→ **ACTIVITY**
There is one span to output from the data below: the lines starting at the line with "Click the 留言 comment button on the post" and ending at the line with "Screen dimensions: 1095x768". Output it exactly, ends included, nothing more.
Segment Start: RECORDS SUPPLIED
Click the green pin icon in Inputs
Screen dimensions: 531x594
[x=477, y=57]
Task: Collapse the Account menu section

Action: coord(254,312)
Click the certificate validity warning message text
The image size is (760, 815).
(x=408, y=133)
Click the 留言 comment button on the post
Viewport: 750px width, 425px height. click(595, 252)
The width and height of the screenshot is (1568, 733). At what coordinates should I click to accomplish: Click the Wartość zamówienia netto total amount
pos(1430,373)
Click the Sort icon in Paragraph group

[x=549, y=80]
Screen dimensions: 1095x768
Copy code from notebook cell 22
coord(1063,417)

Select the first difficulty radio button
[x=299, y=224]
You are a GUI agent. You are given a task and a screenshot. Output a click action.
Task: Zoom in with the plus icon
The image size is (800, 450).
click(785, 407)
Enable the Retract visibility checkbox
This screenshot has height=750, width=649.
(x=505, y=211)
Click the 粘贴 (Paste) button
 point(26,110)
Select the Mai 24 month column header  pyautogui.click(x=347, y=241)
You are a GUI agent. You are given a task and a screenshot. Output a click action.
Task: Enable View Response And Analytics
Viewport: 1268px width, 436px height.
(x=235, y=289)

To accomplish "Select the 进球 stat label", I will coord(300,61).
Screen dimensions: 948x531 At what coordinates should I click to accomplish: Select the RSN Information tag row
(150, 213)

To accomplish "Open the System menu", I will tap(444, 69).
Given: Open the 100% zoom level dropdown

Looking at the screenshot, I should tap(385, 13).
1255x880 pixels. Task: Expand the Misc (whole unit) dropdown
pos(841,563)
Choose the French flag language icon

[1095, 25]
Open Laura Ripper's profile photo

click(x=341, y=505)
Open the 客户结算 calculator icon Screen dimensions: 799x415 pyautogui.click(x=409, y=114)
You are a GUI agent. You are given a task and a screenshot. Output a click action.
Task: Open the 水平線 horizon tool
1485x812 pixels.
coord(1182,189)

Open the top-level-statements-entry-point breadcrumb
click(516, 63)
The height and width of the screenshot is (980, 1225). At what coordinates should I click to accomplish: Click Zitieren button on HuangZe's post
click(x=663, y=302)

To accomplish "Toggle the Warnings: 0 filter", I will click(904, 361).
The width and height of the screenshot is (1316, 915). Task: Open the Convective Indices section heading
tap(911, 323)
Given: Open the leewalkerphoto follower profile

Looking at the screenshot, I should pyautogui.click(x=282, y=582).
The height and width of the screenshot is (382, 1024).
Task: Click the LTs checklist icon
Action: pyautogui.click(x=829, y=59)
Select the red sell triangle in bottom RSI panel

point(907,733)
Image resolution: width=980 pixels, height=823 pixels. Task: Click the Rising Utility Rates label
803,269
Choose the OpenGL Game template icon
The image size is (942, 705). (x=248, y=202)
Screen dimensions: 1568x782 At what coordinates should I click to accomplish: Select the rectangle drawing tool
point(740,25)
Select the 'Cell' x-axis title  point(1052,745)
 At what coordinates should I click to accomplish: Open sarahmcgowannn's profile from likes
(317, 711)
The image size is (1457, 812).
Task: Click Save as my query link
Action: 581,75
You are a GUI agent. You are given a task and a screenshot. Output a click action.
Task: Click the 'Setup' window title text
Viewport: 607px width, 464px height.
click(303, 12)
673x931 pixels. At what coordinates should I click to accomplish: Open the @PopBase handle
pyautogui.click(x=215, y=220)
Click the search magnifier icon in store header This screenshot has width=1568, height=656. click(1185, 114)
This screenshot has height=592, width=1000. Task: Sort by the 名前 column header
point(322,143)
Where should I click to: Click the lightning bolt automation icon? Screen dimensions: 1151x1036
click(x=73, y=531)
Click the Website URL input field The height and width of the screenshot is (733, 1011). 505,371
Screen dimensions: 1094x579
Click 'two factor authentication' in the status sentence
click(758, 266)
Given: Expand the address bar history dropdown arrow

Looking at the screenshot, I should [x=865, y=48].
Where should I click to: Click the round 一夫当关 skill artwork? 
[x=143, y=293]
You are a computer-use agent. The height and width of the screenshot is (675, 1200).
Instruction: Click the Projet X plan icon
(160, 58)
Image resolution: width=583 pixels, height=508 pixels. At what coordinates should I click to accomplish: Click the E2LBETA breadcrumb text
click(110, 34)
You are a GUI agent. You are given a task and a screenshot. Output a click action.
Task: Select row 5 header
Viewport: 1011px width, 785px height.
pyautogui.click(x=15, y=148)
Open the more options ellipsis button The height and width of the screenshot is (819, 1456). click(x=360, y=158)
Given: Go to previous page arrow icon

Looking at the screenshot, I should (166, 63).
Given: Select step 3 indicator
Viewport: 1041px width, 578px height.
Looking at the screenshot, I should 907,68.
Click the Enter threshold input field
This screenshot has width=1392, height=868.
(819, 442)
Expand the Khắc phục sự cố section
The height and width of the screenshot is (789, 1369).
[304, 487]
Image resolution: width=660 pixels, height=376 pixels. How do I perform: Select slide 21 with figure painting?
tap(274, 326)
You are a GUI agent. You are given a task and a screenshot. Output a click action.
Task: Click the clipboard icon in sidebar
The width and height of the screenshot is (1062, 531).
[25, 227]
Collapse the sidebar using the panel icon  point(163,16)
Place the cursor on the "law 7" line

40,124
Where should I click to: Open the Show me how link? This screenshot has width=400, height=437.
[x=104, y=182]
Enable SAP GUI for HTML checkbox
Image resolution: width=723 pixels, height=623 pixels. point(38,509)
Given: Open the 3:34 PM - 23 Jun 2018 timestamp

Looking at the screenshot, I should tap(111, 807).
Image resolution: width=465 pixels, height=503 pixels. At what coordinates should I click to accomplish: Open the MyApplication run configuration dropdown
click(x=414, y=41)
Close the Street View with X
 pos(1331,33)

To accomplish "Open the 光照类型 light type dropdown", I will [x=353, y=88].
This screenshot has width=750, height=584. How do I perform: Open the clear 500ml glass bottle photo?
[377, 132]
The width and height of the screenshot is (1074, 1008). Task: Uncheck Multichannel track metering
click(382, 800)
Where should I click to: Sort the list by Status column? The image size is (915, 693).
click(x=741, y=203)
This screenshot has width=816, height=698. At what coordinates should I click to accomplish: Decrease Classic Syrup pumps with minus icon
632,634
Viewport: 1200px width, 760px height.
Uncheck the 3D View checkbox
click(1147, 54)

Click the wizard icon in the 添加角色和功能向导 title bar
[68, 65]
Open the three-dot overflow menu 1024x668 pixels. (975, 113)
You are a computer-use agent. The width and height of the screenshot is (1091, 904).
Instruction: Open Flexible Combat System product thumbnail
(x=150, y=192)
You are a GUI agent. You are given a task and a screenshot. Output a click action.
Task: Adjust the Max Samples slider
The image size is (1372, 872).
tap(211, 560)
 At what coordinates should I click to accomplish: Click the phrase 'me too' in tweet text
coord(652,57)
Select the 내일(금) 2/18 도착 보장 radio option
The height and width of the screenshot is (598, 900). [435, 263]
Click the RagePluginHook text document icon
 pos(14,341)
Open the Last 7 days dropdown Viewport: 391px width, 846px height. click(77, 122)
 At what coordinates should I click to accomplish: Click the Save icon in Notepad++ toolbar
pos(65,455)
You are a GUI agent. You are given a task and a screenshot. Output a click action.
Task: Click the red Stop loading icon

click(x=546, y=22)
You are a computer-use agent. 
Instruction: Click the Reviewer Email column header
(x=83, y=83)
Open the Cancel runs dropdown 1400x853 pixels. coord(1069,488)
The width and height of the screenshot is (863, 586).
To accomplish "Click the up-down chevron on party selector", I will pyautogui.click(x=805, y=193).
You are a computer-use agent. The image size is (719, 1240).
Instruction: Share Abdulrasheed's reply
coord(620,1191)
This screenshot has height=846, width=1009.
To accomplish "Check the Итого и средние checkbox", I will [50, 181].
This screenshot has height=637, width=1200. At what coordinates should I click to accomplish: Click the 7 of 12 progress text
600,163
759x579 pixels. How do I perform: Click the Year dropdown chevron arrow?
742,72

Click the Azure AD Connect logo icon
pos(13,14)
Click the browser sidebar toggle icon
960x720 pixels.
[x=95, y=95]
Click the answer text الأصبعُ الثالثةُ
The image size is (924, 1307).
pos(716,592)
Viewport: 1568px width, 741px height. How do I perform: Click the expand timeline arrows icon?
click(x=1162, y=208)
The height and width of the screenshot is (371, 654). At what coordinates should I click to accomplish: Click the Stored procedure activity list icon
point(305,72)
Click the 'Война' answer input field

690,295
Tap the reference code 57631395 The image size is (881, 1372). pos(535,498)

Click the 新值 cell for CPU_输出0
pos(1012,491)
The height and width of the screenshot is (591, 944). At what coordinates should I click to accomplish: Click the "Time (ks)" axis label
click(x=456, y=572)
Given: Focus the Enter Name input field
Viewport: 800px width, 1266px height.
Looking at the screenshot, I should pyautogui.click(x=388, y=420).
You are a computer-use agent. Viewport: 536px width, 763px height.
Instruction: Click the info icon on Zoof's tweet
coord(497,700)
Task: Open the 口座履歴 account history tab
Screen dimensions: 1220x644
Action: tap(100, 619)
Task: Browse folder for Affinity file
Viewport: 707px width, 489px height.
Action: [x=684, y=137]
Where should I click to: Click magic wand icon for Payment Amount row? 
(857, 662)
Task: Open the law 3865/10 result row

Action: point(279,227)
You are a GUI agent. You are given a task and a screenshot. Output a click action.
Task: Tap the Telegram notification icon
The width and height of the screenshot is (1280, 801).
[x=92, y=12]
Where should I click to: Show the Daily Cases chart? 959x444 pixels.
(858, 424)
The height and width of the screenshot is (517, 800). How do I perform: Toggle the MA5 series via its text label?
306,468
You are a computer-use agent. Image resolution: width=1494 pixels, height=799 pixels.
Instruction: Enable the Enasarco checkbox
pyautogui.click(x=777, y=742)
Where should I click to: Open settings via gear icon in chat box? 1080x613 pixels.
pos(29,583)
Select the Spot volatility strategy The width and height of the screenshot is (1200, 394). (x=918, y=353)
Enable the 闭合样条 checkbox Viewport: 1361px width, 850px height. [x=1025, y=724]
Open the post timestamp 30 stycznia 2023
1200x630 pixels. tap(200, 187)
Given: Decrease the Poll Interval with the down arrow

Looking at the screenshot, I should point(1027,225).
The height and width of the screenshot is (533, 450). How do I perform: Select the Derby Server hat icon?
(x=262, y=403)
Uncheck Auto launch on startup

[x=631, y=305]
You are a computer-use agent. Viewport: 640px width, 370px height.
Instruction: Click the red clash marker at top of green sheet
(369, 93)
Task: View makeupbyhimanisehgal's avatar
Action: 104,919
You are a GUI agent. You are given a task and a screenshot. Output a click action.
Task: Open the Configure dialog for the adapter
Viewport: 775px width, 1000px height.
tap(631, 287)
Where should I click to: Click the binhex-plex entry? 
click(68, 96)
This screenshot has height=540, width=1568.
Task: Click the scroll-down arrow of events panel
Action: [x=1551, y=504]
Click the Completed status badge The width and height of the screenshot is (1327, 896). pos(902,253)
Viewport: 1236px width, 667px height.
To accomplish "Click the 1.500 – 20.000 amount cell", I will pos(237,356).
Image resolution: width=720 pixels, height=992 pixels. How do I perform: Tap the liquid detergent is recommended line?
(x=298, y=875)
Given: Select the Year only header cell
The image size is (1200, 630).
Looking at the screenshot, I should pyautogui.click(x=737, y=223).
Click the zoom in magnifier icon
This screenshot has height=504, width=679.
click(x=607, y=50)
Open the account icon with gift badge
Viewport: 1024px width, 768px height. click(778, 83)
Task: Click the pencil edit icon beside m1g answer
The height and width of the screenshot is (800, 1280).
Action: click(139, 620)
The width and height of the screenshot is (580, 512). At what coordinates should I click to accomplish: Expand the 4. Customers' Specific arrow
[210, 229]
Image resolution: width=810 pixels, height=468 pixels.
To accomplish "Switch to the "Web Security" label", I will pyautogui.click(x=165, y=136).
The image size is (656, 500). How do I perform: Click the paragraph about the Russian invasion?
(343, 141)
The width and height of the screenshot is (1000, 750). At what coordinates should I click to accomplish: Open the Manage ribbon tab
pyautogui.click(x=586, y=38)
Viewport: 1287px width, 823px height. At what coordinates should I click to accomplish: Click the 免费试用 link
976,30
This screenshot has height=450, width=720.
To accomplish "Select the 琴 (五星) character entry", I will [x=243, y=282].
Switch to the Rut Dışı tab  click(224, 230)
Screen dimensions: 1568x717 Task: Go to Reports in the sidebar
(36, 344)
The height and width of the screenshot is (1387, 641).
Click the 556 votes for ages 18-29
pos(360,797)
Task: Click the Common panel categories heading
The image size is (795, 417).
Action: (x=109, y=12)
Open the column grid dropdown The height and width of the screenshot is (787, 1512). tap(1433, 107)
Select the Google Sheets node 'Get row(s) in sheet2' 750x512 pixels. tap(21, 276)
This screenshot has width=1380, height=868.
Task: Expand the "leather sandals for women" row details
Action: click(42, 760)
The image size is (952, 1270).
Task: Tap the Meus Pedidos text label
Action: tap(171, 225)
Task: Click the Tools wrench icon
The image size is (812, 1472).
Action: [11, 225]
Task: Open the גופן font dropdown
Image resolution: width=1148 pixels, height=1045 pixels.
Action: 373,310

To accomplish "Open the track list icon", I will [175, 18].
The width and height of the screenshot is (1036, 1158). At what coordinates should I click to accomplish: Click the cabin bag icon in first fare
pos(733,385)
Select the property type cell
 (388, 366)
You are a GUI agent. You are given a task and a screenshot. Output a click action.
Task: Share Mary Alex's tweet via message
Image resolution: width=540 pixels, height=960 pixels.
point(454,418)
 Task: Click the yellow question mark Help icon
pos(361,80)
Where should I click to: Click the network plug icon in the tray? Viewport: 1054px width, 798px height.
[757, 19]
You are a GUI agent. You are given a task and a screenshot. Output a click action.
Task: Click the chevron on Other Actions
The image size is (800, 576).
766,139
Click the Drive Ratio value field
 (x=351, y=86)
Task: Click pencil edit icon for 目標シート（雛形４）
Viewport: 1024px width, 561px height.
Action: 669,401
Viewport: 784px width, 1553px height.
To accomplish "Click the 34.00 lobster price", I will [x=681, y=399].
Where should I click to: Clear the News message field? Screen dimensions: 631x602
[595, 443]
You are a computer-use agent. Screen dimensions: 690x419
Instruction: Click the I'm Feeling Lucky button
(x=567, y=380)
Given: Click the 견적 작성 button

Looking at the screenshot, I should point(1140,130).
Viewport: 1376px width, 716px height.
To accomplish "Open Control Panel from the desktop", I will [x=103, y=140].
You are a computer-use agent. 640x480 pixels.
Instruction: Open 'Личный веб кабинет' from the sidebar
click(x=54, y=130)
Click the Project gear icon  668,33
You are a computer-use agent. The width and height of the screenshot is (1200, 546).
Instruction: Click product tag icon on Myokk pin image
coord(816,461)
Segment End: RECORDS SUPPLIED
→ **RESULT OF THE TASK**
Click the 留言 comment button on the post
Viewport: 750px width, 425px height. click(595, 252)
The width and height of the screenshot is (1568, 733). At what coordinates should I click to accomplish: Click the Wartość zamówienia netto total amount
pos(1430,373)
Click the Sort icon in Paragraph group

[x=549, y=80]
Screen dimensions: 1095x768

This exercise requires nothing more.